La Directiva de servicios de comunicación audiovisual (DSCA) es el marco jurídico que establece los principios generales para un entorno mediático seguro y plural en la UE. La Directiva regula la radiodifusión televisiva y, desde 2010, cuando entró en vigor la cuarta versión de la misma, también los servicios a la carta, como Netflix o Sky.

En 2018, la UE adoptó la DSCA revisada, que impuso nuevas normas y responsabilidades de regulación de contenidos a las grandes plataformas online. Asimismo, incluye normas sobre el fortalecimiento de los reguladores de los medios, la transparencia de la propiedad y la independencia editorial.

La Ley de libertad de los medios de comunicación de la UE parte de la DSCA revisada. En lugar de reinventar todo, aborda las cuestiones que esta no cubre.

¿Qué cambios conlleva la Ley de libertad de los medios de comunicación de la UE?

Aunque todavía falta para que se adopte y entre en vigor la EMFA, ya podemos anticipar su futuro impacto en el panorama de los medios de comunicación de la UE. Es muy probable que aporte más estabilidad económica y oportunidades de crecimiento a las empresas de comunicación más pequeñas. También mayor transparencia en cuanto a la asignación de publicidad oficial y a la propiedad de los medios de comunicación.

Sin embargo, su éxito dependerá de la correcta aplicación y supervisión de las normas, de lo que probablemente se encargarán las autoridades nacionales de regulación de los medios de comunicación con el apoyo del Grupo de Entidades Reguladoras Europeas de los Servicios de Medios Audiovisuales (ERGA, por sus siglas en inglés), que también coordinará el proceso en toda la UE. A pesar de que eso tiene todo el sentido, en los países en los que los gobiernos autoritarios han colocado a personas afines al mando de las entidades reguladoras de los medios de comunicación nacionales, la EMFA puede acabar siendo un tigre sin dientes.

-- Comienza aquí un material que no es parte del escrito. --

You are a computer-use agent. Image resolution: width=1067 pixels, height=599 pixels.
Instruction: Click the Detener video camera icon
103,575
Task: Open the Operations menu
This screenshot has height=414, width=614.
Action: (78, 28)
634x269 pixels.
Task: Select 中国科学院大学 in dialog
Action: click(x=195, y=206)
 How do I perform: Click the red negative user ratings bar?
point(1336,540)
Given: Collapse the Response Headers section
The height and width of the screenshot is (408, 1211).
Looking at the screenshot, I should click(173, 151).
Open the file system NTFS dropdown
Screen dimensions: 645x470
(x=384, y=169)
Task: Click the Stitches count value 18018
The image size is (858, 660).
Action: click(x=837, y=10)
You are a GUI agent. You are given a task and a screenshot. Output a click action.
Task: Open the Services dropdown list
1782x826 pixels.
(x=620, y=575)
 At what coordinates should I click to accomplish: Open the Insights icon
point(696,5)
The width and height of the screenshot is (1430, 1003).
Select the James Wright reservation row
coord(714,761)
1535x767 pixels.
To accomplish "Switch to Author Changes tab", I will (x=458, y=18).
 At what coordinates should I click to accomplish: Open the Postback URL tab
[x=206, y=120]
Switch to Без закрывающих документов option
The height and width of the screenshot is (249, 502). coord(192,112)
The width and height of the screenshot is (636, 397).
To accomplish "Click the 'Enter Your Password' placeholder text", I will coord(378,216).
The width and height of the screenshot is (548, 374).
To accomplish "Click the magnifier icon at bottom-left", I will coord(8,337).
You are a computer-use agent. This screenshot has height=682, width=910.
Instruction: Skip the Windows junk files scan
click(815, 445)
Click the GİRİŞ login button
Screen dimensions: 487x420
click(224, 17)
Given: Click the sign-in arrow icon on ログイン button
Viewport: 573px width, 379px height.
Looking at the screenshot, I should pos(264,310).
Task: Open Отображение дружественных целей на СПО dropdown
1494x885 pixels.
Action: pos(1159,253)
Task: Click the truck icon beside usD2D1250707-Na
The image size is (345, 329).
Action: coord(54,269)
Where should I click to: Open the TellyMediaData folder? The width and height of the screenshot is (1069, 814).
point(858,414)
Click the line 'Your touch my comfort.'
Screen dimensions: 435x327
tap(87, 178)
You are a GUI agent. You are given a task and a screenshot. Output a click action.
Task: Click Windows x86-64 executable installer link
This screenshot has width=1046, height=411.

La UE tiene el compromiso de respetar los valores del Estado de derecho, la democracia y los derechos fundamentales consagrados en la Carta de Derechos Fundamentales. Una EMFA fuerte supondría un respaldo a estos valores, pues un sistema de medios de comunicación libre y plural es fundamental para la aplicación los mismos. Una democracia que funcione correctamente se basa en un debate público equilibrado y bien informado, que a su vez es posible gracias a unos medios de comunicación libres y plurales. Tanto los medios de comunicación como el público en general dependen del derecho de acceso a la información y del libre intercambio de opiniones e información. Unos medios libres y plurales son también un requisito previo para unas elecciones libres y justas a nivel nacional y de la UE.